By Chris Whitworth
Crammed into the upstairs Classic Studio on Queen St, I wasn’t sure what to expect from an hour of FanFiction Comedy.
I knew it would be funny, having heard a hilarious BFM segment titled Fast and the Furious 9, which described a scene between Vin Diesel and Paul Walker admiring a car. Lines like “I feel like my heart is doing an illegal street race around my body” instantly appealed.
But could the premise withstand an entire show? Yes. Hell, yes.
For those unfamiliar with FanFiction, it’s a growing trend among uber-fans of TV shows and movies, where they write alternative story lines involving their favourite characters.

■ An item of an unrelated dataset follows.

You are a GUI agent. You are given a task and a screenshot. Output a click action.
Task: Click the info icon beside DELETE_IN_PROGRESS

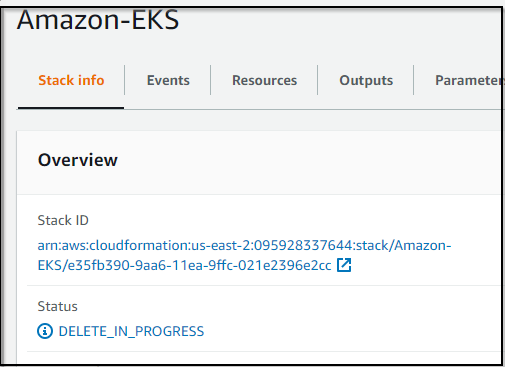pyautogui.click(x=45, y=331)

Stories range from alternate endings to bizarre sub-plots and unexplored sexual yearnings.
FanFiction Comedy takes this sub-genre and again twists it, not only parodying the people who write fan fiction, but also the shows written about.
A hungover Harry Potter at Rhythm and Vines, groggily waking to find his scar turned into a phallus and rear-end tattooed with “Voldemort was here”, was just one of the twisted realities concocted by the writers.
Or a Bold and the Beautiful spoof where a woman is found on a couch “cut up like sashimi or sushi”, which later turns out to, in fact, be a plate of sushi.
Hosted by the irreverently charming Rose Matafeo from TVNZ’s U Live, the evening had an easy flow, and low key charm.
Each story lasted no more than 10 minutes, ensuring attention spans were kept, and performances were swiftly followed by a post-read commentary, prompting hilarious crowd participation and bizarre tangents by a two-man panel (comedians Steven Boyce and Joseph Harper).
FanFiction Comedy is running the length of the festival and offers audiences an entirely unique show each week, with new stories written for every show.
It was the underground hit of last year’s festival and is well on its way to being a standout this year. So take the plunge, open your mind and you might even be inspired to write your own FanFiction.